Well, the season is well and truly underway here at Ginetta – since my last installment (yes, I have been rubbish) we’ve had our Media Day at Silverstone, as well as the first round of our three championships – the Michelin Ginetta GT Supercup, Junior Championship and Protyre Motorsport Ginetta GT5 Challenge.
As we prepare to travel to Donington this weekend, I thought I would jump on the Sir Stirling Moss bandwagon, in relation to his latest comments about Female racers lacking the mental aptitude to compete in F1.
Lawrence Tomlinson and I traveled to BBC Radio Leeds today to discuss the statement on air with morning presenter Liz Green, and as the Ginetta boss quite rightly pointed out – its not that women are incapable of making it, it’s simply that the motorsport paddocks are awash with male drivers.
Let’s look at this in a different context – if we were at a horse race, and 20 of the 21 horses were mares, you would expect a female to win. Therefore, as F1 is such a fiercely fought category to break into, regardless of sex, the fact that the odds of a standout driver with the skills and financial backing to make it into F1, are heavily weighted towards male drivers.
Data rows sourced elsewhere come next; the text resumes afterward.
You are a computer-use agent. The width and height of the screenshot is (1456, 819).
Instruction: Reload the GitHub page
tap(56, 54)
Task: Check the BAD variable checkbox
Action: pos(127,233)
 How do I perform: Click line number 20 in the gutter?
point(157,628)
Whilst I could sing the praises of Susie Wolff and Danica Patrick, I wanted to bring this a little closer to (my) home: since joining Ginetta, there have been no less than four female racers who have impressed me both on and off the track.
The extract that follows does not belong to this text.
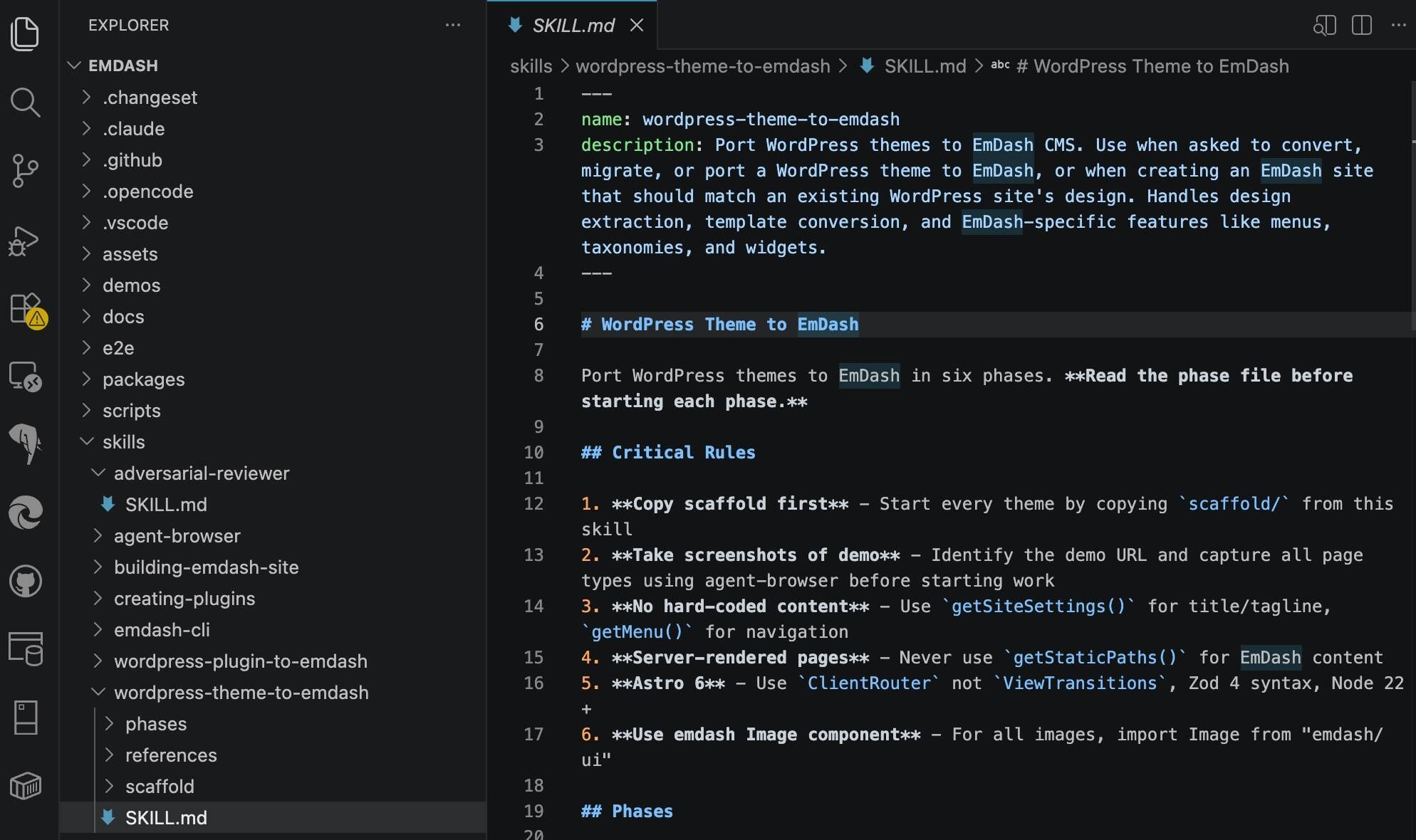The height and width of the screenshot is (840, 1416).
Task: Switch to the SKILL.md editor tab
Action: coord(573,26)
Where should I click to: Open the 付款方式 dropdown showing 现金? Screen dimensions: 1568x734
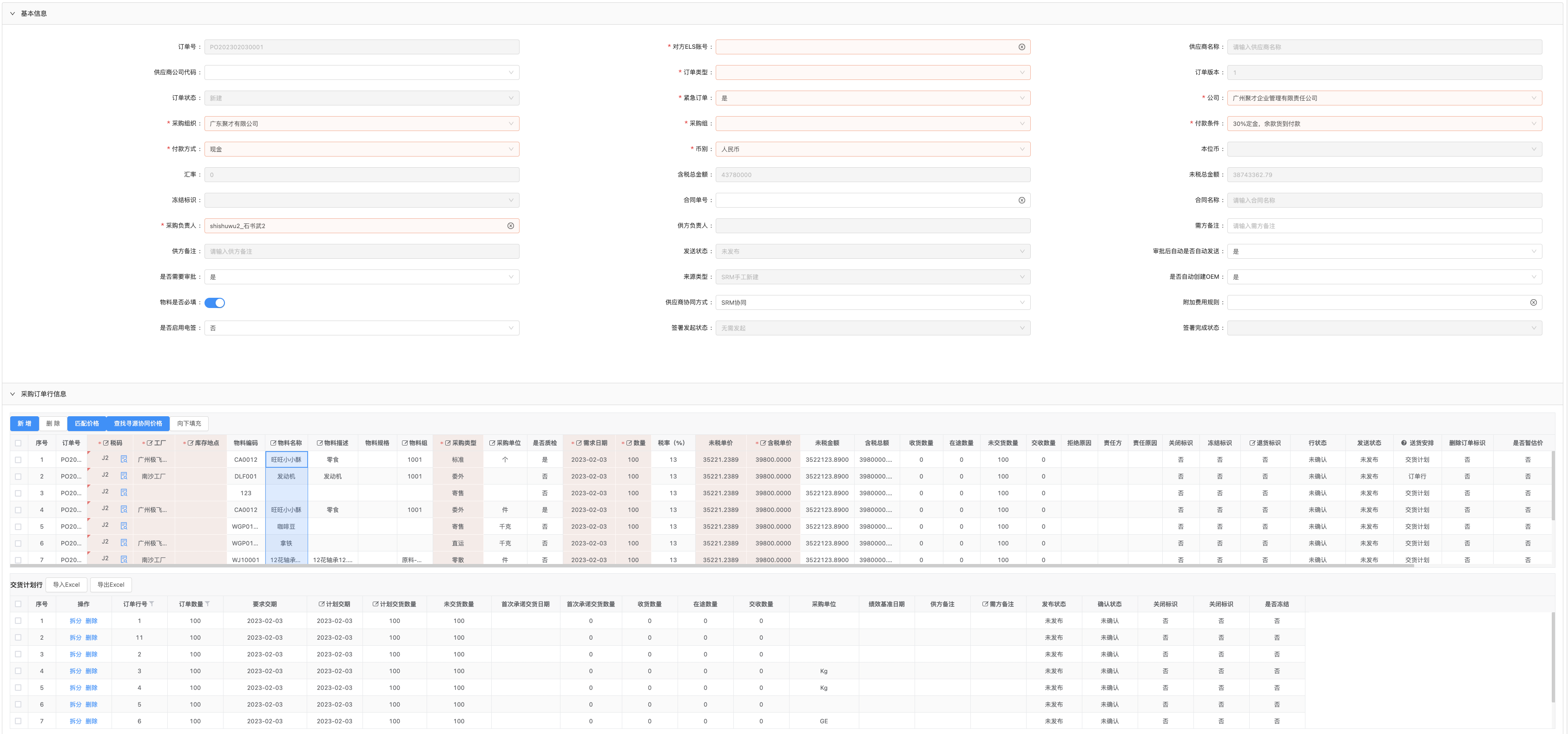click(x=362, y=149)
Firstly, I have to mention star of ‘Britain’s Next F1 Star’ and BRDC Rising Star, Alice Powell. Whilst she was ‘before my time’ at Ginetta, we continue to work with her throughout the year, and as the first female to win in Formula Renault BARC, a former F3 racer and the current leader in the British Formula 3 Cup, the former Ginetta Junior racer has been a great ambassador for women in motorsport.
I have also had the pleasure of working with 2013 Ginetta Junior Scholarship winner Jamie Chadwick, who impressed both myself and Ginetta greatly with her driving skill and professionalism during our scholarship in 2012 – she was the highest-placed rookie in the Ginetta Junior Winter Series, and in her first race weekend at Brands Hatch at Easter, she finished within the top three of the rookie class.
Louise Richardson is another great example of a female in motorsport, with karting highlights which include 3rd in the MSA Super 1 British Championship, 8th in the Stars of Tomorrow Series (now known as Formula Kart Stars) as well as being Vice Champion at the Rotax Cup, British Open Championship, Kartmasters and TVKC Club Championship.
Louise became the first Ginetta Junior Scholarship winner and has since been a RAC MSA Young Driver of the Year Contender, she also finished third in the Ginetta Junior Championship, was considered for Racing Steps Foundation and wowed everyone with a G50 win in the wet at Thruxton last year in our G50 cup class.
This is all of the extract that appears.